**WHAT TO DO**: Please copy, exactly as they appear below, the lines from the one containing "Online vs. Offline ESL (735, 2375)" through the one containing "RareJob (103, 22)".

**GIVEN INFORMATION**:
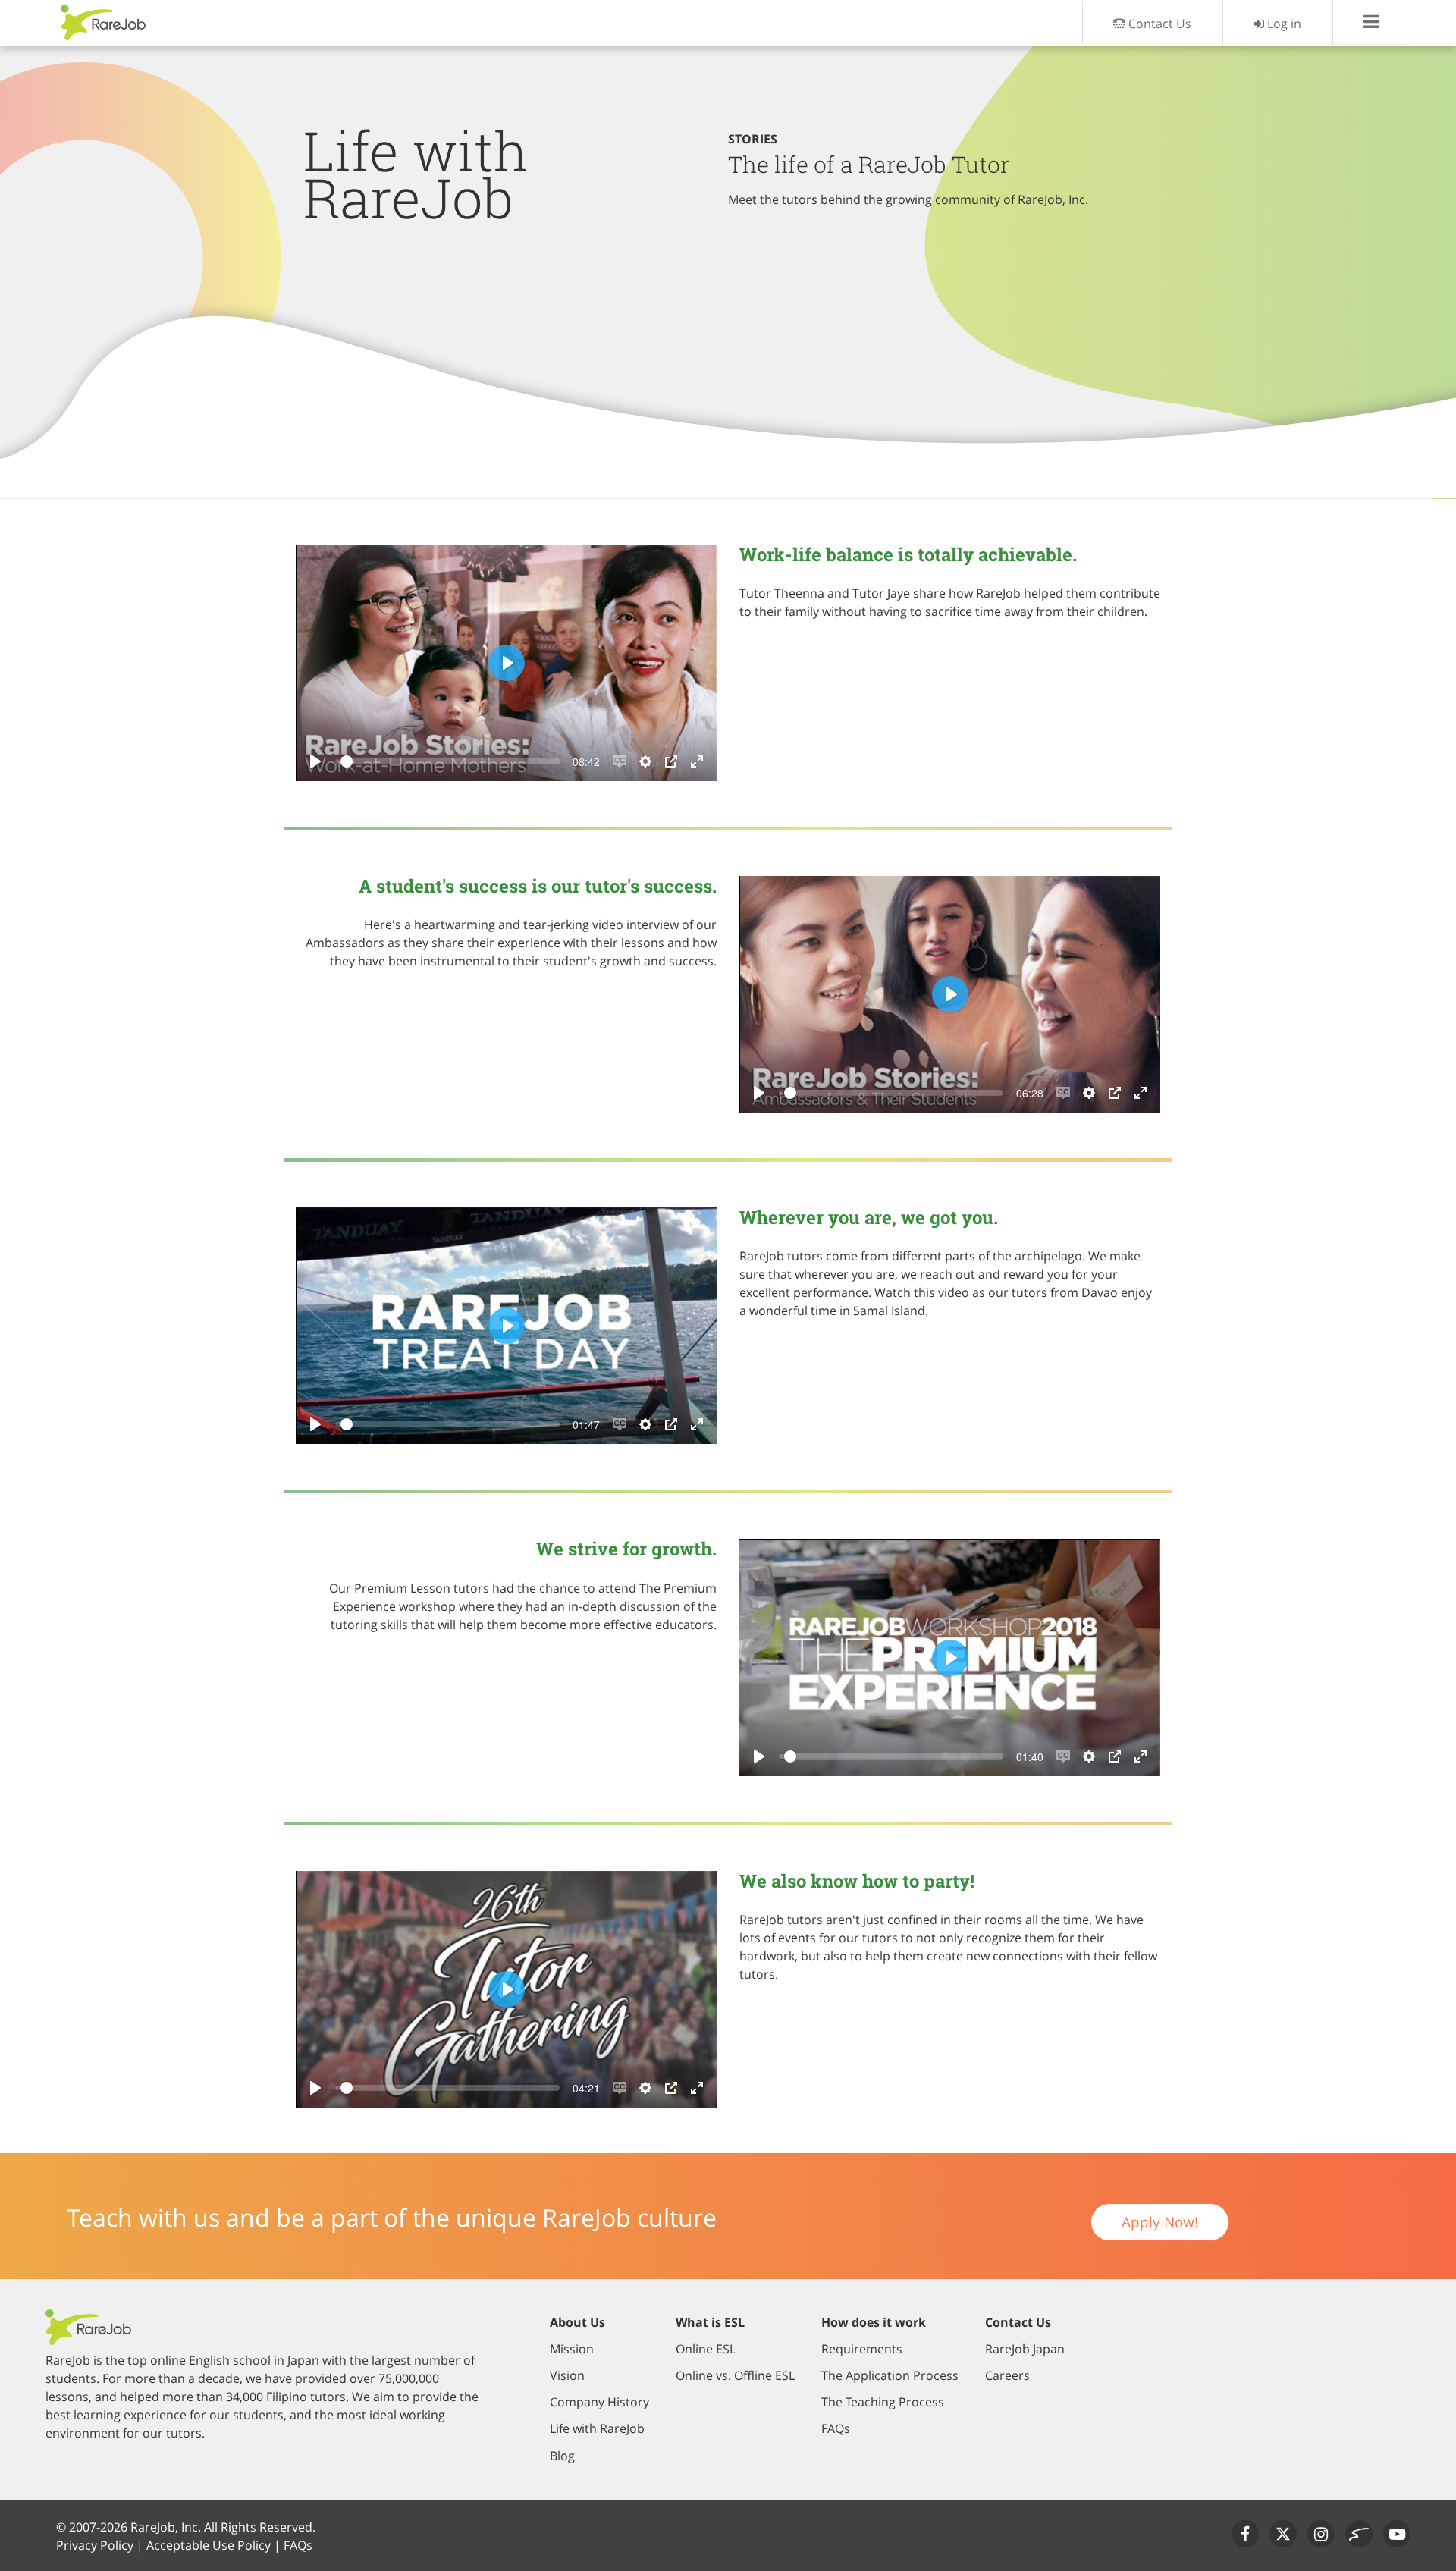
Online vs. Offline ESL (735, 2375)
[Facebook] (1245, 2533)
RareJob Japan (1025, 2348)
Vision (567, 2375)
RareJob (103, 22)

* * *

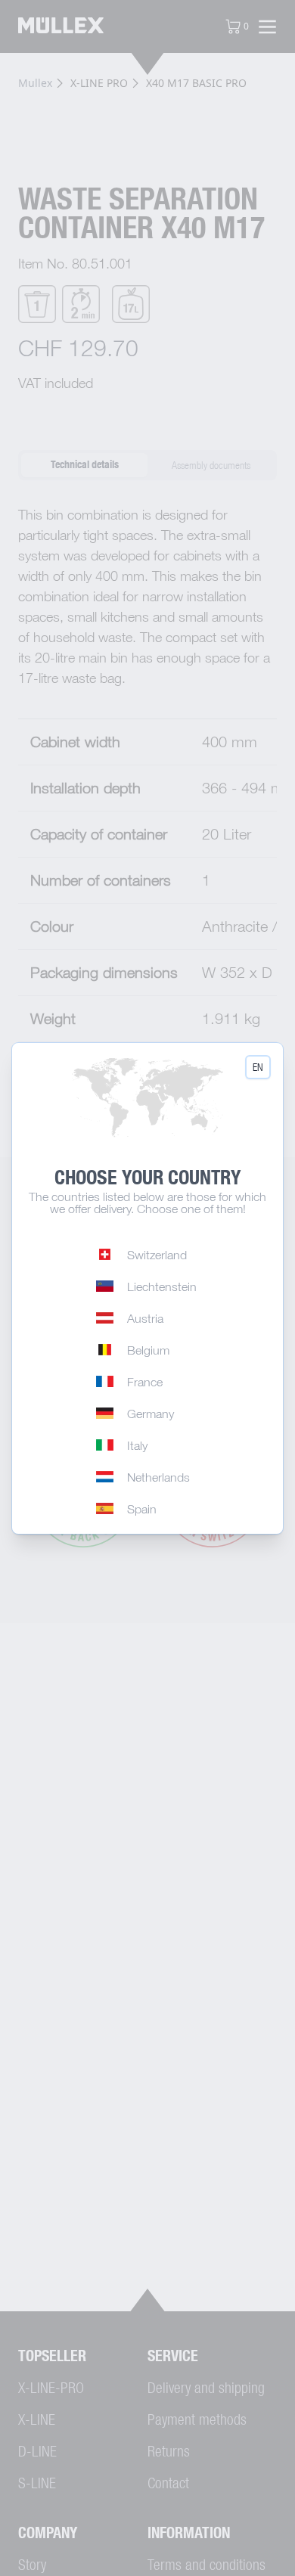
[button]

--

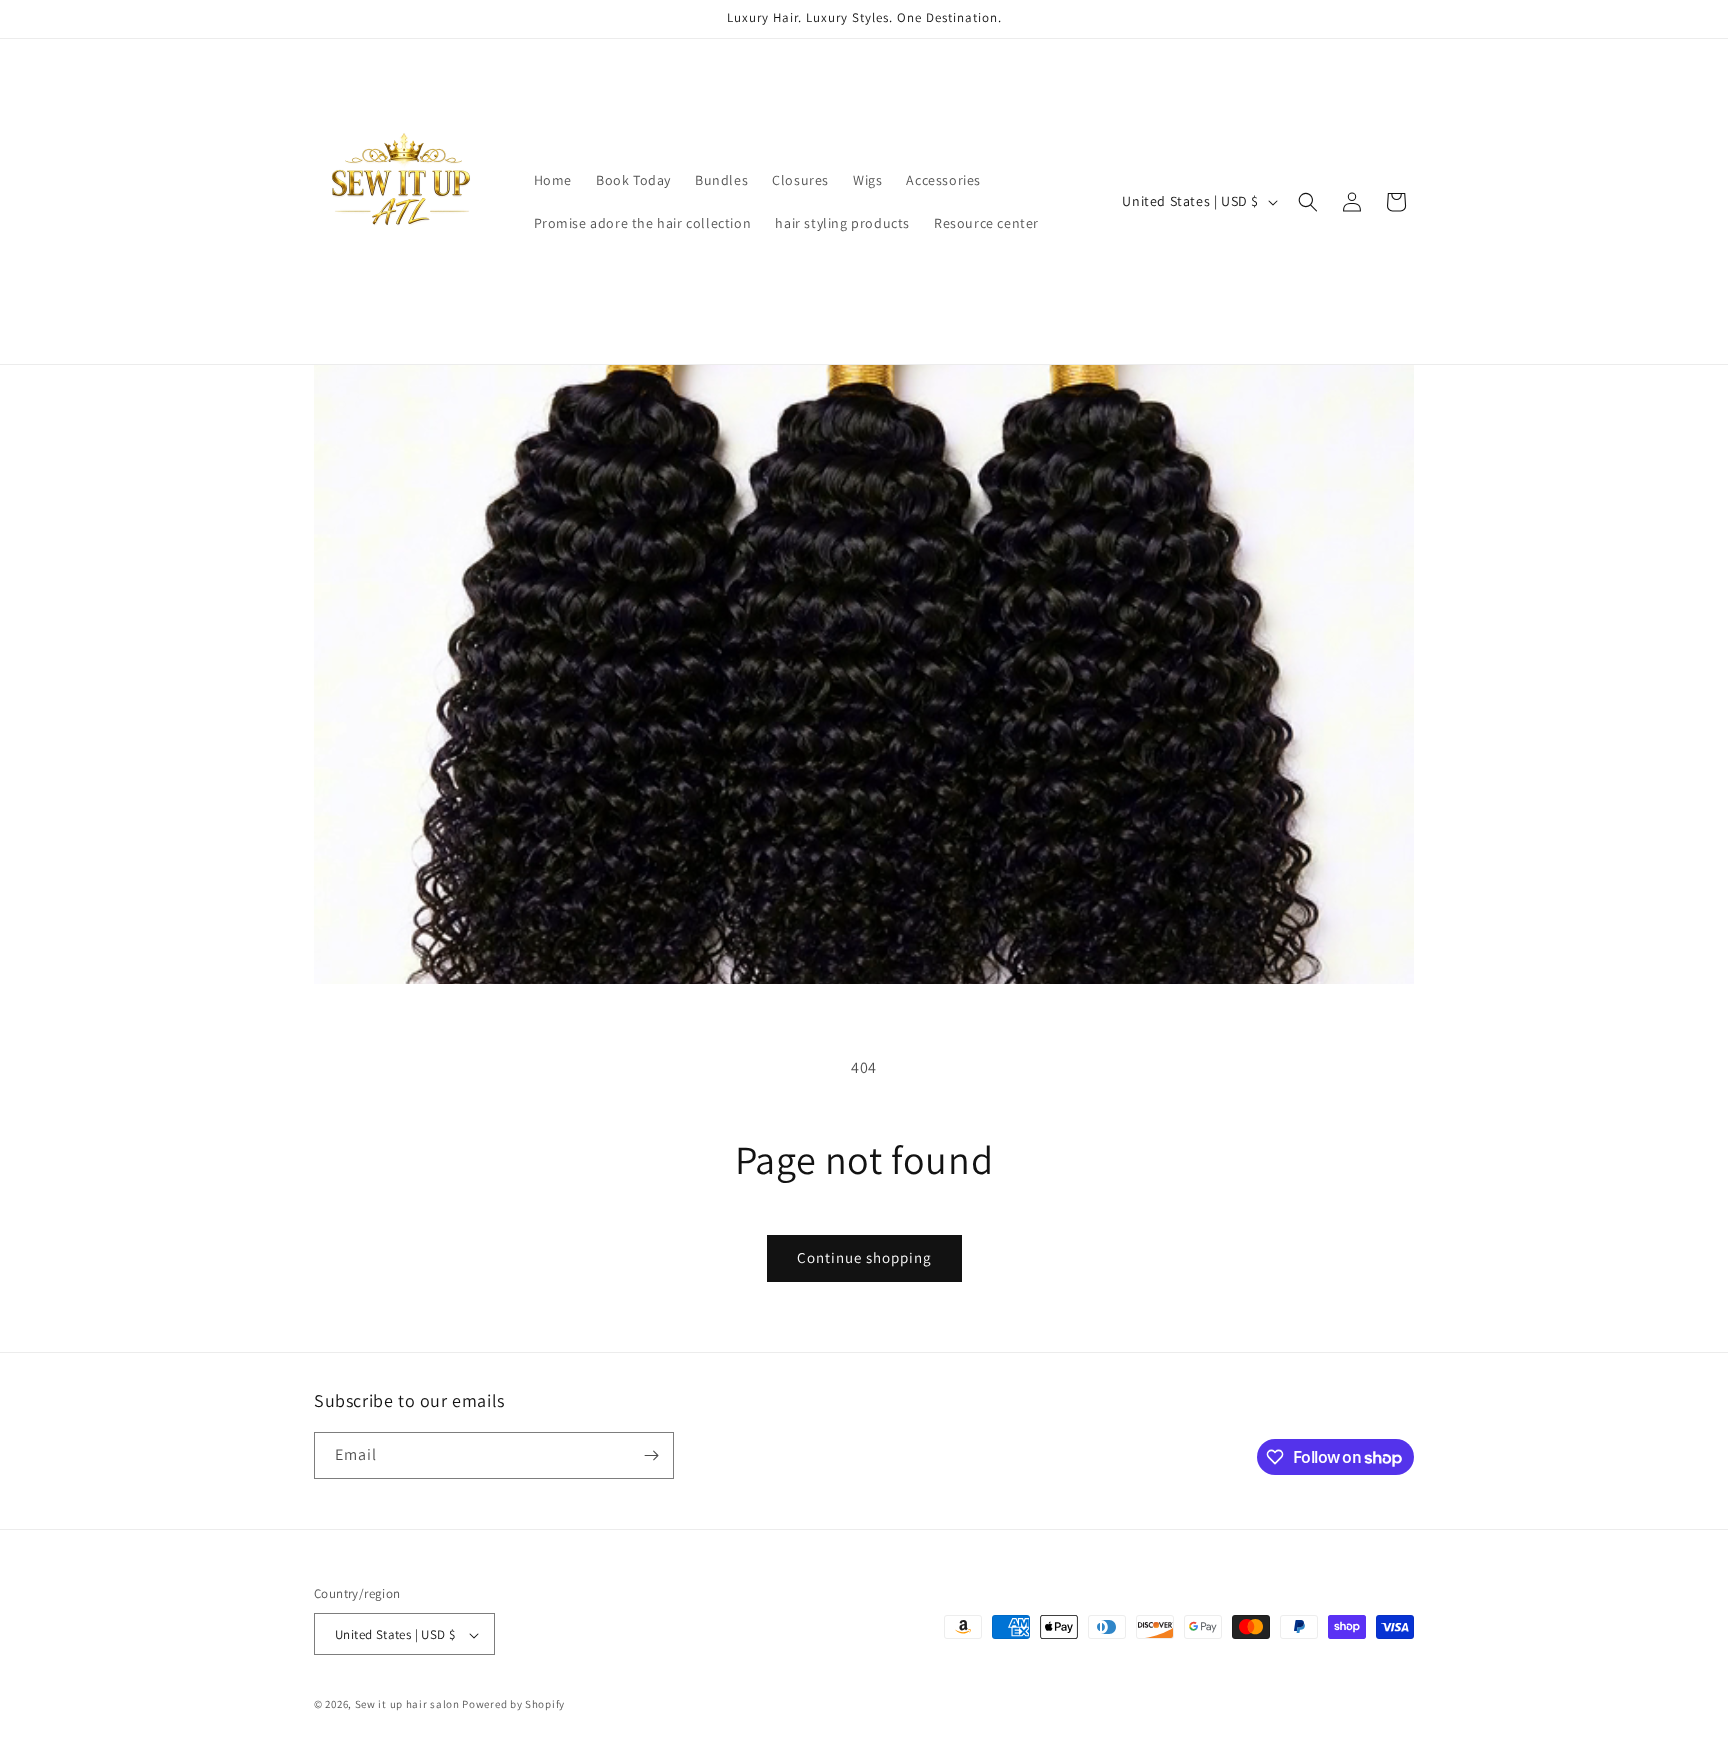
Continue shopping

**RESULT OF THE TASK**:
Online vs. Offline ESL (735, 2375)
[Facebook] (1245, 2533)
RareJob Japan (1025, 2348)
Vision (567, 2375)
RareJob (103, 22)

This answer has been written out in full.